Tokyo Electric Power Co. said that after three years of mishaps it’s starting to gain control over decommissioning work at its Fukushima Dai-Ichi nuclear station, as Japan’s biggest utility begins building an ice wall around the damaged reactors.
More than 100 of the 1,571 cooling pipes due to surround reactors 1 to 4, where most of the radiation is emitted, have been installed and work is on schedule to meet the March 2015 deadline, Fukushima Dai-Ichi chief Akira Ono said at an on-site briefing yesterday.
The aim of the 33-meter-deep fence is to freeze soil to -30 Celsius (-22 Fahrenheit), preventing groundwater from flooding reactor basements and becoming contaminated. With about 400 metric tons of water flowing toward the station daily from surrounding hills, Tokyo Electric has struggled to decommission the reactors while accumulating thousands of tons of irradiated water that must be treated before being released into the sea.
Even at this early stage the effectiveness of the ice wall has been questioned, after the company encountered difficulties in freezing water in a trench running from a turbine building to the sea, before it had begun the main task of freezing soil.
It’s added to a litany of problems at the site, from leaky tanks storing irradiated water to the breakdown of contaminated water treatment systems. The mishaps pose the question as to whether Tokyo Electric can manage the aftermath of the March 2011 earthquake and tsunami, which sparked the worst nuclear accident in a quarter of a century.
Fukushima Dai-Ichi chief Ono said the company has turned a corner.
“In terms of managing the facility, major improvements have been made in the last three years, though we know it’s not 100 percent yet and we’re working to get better,” Ono said. “There are many issues at Dai-Ichi. However, we recognize them and that means we are taking measures to deal with them.”
Rather than hope that the ice wall project will be a one-stop solution, Tepco, as the utility is known, also plans to use Dai-Ichi’s subterranean wells and a groundwater bypass added this year to cut contaminated water volumes, Ono said.
“The ice wall is key but it’s not the only solution and it won’t solve the entire contaminated water problem,” he said.
The ice wall, which will draw enough electricity to power 13,000 Japanese homes, is scheduled to operate until 2020, by which time Tepco plans to seal all the buildings at the Dai-Ichi site, Ryosuke Kobayashi, an official in the company’s project planning department, said last week at a media briefing in Tokyo. The period can be extended if needed, he said.
Meanwhile, the water treatment facility known as ALPS now runs three lines instead of two, processing 750 tons a day, Tepco spokesman Yuichi Nagano said during the site visit. A second facility with a 500-ton daily processing capacity is under construction, he said.

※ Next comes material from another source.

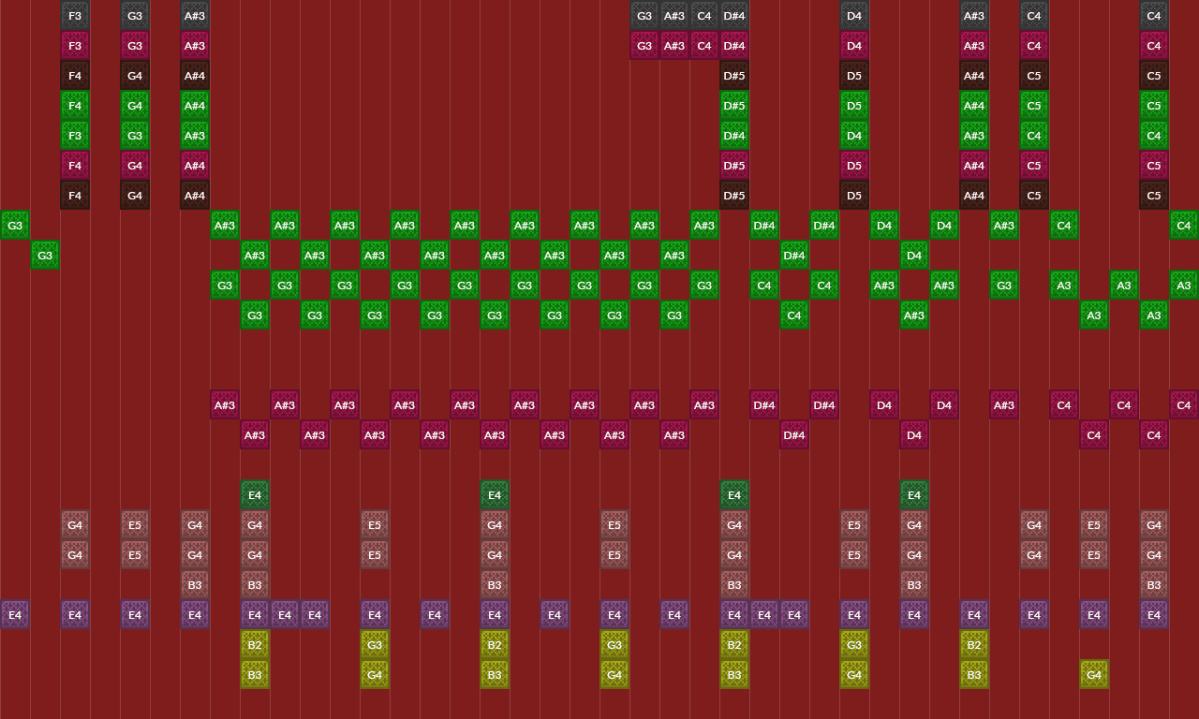Click the leftmost dark green E4 block
The image size is (1199, 719).
(255, 494)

Two of ALPS’s three units were taken offline in May after high levels of calcium were found in the water leaving the system. The system’s filters and gaskets have also shown deterioration due to radiation exposure.
The conditions at the Dai-Ichi site remain anything but normal. Sprayed with a green paint-like substance to prevent radiation from spreading, many of the buildings ravaged by several hydrogen explosions in March 2011 are supported by metal frames.

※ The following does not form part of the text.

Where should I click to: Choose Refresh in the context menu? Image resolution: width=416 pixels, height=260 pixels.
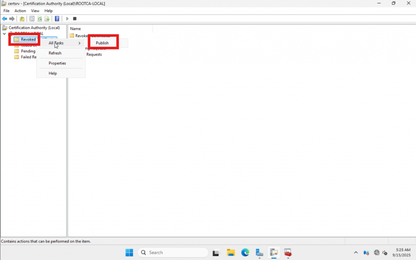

The carcass of reactor 4 is topped with a dark grey steel structure that hangs over it like a spider. The add-on frame houses cranes that extract spent fuel assemblies from a pool inside the reactor building. So far, about 1,200 assemblies have been taken out with around 300 left to remove by the end of the year, Ono said.
Between reactor 4 and the ravaged walls of a turbine building, crews of three were working to drill shafts in the soggy ground on the day of the visit. Their work shifts have been cut to three hours because of concerns over radiation and physical exertion, said Tadafumi Asamura, an official from the construction firm Kajima Corp., which was contracted for the ice wall. The job is made all the harder by the rubber torso protectors stuffed with tungsten worn by each worker, on top of several layers of suits, socks and gloves, and a full-face mask.
To avoid extra strain on workers in Japan’s hot and humid summer months, drilling the holes for the ice wall will begin at night, Ono said.
After reducing the volume of contaminated water to as close to zero as possible, the next challenge for Tepco will be to clear the debris at the Dai-Ichi site, Ono said. That, and removing melted fuel from the reactor cores, is likely to require new types of robot, which should boost worker morale by showing that even the “backward-looking” task of decommissioning can help produce new technologies, he said.
“It’s a matter of laying out the issues, figuring out the priorities and dealing with them according to schedule,” Ono said. “If you consider that to be under control, then I think I can say that things are now under control.”